The method thus involves detecting a first voltage signal representing an electrical potential difference between said first and second node and calculating an earth resistance value as a function of said first voltage signal.

Said steps are known, already patented by the Applicant under Italian patent application 102020000031625, incorporated herein by reference.

For this reason, the steps for measuring the earth resistance will not be further detailed.

According to the invention, at the end of each measurement cycle (or during said cycle), a new injection frequency F is determined for a subsequent measurement cycle.

Preferably, the step of determining a new injection frequency F for the subsequent measurement cycle comprises detecting a value of the phase shift angle a between said first current signal and said first voltage signal in the current measurement cycle.

The phase shift angle value a is then compared with at least one first, upper, threshold value TH_1 and/or at least one second, lower, threshold value TH_2.

Preferably, said first, upper, threshold value is between 50° and 75°.

Preferably, said second, lower, threshold value is between 0° and 15°.

The new injection frequency F is thus determined, at least in part, as a function of and in accordance with said comparisons.

Preferably, the determination of the new injection frequency is carried out according to the following logic: - identifying a new injection frequency F contained in the first range l_LF, if said phase shift angle a is greater than the first threshold value TH_1 and the injection frequency of the current measurement cycle is contained in the second range l_HF;

- identifying a new injection frequency F contained in the second l_HF range, if said phase shift angle a is less than the second threshold value TH_2 and the injection frequency F of the current measurement cycle is contained in the first l_LF range;

- identifying a new injection frequency F corresponding to the injection frequency F of the current measurement cycle or contained within the same range as the injection frequency F of the current measurement cycle if neither of the preceding two conditions occurs.

Preferably, moreover (and by analogy with the determination of the predetermined frequency), said steps of identifying a new injection frequency F involve performing a network noise analysis step within the selected frequency range; said noise analysis step involves:

- detecting a reference signal representing the mains voltage;

- performing a spectral analysis of said reference signal;

- identifying the new injection frequency F as the frequency with the lowest spectral content.

Advantageously, moreover, said method may be used within methods and protection devices for the battery charger, which are also (independently) the subject of this invention.

Along the lines of the measurement method described herein, in fact, it is possible to compare the earth resistance value with a reference limit value (preferably less than 300 ohms), isolating the converter unit of the charger device from the mains if said earth resistance value exceeds said reference limit value.

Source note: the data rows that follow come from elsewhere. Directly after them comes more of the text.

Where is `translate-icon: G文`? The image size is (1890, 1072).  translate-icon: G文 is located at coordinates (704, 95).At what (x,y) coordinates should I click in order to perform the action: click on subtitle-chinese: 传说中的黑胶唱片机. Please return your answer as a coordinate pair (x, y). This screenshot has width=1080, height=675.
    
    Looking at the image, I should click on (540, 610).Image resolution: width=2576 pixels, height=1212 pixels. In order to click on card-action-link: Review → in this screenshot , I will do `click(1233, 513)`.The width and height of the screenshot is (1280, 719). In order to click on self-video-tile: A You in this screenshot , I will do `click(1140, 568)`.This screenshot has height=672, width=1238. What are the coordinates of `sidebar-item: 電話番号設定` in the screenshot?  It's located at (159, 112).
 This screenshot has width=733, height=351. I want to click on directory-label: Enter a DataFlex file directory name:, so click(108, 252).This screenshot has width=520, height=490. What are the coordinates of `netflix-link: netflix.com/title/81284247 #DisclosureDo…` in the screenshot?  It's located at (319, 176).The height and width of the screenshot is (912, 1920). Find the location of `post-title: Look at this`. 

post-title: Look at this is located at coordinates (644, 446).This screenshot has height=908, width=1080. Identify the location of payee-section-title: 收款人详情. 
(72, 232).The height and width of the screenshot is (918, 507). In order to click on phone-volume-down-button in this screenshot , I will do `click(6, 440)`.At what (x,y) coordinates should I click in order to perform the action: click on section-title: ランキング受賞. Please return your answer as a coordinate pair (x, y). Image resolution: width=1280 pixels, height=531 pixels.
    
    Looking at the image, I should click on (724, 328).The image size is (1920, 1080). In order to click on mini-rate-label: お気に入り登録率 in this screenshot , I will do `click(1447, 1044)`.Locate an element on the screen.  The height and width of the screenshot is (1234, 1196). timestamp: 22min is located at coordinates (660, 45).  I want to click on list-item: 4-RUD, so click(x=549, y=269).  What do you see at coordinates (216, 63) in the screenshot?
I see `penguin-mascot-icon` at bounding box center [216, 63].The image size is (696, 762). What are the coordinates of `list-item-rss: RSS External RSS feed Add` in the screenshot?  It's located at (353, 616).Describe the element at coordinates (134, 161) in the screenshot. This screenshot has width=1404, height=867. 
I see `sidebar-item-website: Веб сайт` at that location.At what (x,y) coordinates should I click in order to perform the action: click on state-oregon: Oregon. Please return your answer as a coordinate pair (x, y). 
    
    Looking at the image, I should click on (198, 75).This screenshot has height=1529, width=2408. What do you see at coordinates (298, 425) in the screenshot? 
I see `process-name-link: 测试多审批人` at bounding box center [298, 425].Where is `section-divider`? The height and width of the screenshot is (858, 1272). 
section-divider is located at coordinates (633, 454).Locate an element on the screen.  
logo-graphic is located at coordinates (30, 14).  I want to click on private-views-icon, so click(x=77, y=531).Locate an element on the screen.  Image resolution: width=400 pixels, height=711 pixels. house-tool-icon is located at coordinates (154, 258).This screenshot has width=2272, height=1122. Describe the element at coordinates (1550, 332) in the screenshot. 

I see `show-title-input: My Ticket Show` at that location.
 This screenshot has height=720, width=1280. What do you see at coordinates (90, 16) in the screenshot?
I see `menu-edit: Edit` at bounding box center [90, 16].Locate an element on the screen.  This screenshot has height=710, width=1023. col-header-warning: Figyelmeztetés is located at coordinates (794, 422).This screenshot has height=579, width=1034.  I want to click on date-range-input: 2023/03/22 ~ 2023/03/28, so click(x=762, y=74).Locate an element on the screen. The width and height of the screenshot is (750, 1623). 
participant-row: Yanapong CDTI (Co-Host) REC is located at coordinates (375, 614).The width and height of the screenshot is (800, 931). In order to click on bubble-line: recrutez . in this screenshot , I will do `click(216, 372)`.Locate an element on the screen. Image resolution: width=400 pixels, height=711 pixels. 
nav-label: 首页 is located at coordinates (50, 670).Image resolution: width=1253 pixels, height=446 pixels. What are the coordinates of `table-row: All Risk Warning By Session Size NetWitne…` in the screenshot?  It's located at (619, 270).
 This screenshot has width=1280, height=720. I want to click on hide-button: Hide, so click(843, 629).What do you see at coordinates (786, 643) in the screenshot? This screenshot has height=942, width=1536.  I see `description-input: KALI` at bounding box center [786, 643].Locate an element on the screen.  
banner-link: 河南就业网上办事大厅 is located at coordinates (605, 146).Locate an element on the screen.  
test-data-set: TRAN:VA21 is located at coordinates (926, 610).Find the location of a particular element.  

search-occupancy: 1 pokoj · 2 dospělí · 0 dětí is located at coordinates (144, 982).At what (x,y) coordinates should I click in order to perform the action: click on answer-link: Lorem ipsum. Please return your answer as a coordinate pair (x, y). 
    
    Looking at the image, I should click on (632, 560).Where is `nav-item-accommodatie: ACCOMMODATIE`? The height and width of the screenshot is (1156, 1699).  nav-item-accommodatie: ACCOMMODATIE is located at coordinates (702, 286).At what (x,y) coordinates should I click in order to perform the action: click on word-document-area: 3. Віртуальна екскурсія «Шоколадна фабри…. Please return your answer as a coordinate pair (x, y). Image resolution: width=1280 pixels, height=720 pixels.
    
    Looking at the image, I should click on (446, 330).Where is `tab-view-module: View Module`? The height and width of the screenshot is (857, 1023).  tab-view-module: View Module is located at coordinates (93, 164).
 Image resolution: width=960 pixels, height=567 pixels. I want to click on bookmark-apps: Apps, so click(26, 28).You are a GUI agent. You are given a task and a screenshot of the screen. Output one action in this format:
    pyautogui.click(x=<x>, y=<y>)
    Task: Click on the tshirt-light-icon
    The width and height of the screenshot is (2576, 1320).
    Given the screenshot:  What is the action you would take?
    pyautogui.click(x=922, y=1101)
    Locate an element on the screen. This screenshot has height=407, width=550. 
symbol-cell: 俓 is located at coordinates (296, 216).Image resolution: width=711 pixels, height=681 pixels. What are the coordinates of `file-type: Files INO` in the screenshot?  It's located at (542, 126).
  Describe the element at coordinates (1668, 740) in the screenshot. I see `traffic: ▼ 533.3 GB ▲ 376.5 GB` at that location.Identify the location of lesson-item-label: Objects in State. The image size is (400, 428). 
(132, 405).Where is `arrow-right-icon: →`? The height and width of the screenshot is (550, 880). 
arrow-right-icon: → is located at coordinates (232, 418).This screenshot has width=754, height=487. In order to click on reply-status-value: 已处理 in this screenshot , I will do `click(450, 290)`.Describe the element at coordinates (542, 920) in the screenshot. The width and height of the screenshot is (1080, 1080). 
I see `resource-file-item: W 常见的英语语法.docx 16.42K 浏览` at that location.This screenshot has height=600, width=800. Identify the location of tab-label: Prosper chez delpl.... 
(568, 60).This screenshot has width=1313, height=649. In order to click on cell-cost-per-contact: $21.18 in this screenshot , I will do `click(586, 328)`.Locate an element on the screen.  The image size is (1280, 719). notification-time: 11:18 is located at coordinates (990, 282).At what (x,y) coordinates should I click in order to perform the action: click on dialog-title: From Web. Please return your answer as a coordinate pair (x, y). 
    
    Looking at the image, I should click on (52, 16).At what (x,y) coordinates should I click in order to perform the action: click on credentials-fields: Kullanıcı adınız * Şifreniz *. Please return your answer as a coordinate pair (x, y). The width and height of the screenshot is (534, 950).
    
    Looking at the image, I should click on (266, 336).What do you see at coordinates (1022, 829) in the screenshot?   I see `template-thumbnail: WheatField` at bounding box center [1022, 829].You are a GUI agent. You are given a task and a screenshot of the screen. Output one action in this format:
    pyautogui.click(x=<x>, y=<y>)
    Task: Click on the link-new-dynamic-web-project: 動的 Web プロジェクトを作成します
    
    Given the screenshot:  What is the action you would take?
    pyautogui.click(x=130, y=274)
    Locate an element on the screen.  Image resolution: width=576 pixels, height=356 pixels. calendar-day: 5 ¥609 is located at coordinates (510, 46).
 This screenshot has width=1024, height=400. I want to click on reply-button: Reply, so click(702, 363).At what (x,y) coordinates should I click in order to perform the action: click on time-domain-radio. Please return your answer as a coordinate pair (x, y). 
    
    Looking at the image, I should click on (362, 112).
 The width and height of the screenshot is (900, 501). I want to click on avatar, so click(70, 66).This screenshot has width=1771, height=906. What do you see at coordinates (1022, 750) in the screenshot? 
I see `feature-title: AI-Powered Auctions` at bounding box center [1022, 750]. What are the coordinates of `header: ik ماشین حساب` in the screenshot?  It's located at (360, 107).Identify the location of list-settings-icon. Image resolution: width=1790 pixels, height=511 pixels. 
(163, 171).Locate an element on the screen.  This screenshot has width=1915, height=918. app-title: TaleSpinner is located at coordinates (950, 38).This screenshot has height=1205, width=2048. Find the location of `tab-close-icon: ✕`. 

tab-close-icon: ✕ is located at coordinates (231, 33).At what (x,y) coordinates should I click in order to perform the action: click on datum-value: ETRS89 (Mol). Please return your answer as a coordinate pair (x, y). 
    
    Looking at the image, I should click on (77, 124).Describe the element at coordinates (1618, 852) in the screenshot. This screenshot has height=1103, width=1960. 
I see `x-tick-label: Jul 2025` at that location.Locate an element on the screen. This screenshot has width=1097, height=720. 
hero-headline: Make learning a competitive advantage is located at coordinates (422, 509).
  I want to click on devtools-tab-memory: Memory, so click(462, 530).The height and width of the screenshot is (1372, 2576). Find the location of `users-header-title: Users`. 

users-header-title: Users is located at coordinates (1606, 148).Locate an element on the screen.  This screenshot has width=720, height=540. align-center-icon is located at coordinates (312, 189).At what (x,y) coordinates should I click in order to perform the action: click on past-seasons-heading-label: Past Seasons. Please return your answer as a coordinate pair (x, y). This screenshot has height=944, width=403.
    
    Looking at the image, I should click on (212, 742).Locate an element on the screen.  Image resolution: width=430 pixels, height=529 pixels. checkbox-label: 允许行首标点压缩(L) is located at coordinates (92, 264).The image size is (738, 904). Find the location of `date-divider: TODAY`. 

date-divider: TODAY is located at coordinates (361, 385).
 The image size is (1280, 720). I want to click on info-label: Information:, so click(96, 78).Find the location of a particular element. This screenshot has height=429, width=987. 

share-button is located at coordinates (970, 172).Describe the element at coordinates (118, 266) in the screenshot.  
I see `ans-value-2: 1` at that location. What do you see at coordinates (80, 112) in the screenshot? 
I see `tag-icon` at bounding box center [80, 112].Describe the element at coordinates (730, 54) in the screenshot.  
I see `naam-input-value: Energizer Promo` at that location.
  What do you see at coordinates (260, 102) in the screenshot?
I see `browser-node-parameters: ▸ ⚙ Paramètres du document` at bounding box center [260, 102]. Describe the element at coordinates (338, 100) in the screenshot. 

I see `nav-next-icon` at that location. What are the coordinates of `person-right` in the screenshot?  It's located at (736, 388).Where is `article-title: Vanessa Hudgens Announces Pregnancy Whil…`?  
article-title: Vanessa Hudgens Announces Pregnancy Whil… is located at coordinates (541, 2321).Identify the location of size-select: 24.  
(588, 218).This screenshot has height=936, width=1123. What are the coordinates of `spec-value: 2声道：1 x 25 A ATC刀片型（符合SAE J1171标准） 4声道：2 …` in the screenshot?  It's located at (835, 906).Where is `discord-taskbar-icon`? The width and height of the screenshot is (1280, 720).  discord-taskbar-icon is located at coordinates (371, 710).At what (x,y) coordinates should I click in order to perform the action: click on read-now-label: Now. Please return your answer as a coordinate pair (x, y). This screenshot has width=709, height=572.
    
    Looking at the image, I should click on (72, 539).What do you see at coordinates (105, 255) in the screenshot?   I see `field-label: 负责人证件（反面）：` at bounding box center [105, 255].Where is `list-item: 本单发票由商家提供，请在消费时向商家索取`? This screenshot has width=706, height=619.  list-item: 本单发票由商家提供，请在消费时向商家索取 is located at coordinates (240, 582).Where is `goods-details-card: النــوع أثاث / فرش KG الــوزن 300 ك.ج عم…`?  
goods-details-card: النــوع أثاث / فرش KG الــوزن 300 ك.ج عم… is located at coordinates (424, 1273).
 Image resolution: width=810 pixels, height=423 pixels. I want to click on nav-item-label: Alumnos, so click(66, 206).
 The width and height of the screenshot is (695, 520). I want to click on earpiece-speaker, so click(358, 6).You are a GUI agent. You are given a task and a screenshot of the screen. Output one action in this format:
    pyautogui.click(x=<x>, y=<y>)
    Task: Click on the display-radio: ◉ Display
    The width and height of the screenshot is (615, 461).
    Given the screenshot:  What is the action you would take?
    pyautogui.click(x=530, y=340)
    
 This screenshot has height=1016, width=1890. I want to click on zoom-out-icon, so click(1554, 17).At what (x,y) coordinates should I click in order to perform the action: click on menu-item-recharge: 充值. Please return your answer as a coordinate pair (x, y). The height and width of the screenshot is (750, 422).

The invention achieves the intended purposes and important advantages result.

In fact, the use of a recursive method that monitors the phase-shift angle between the current and the voltage of the injected signal allows a rapid and accurate monitoring of the contribution of inductive loads and of a possible overcrowding of the selected frequency range, allowing a rapid shift of the reference band with consequent optimisation of the detection.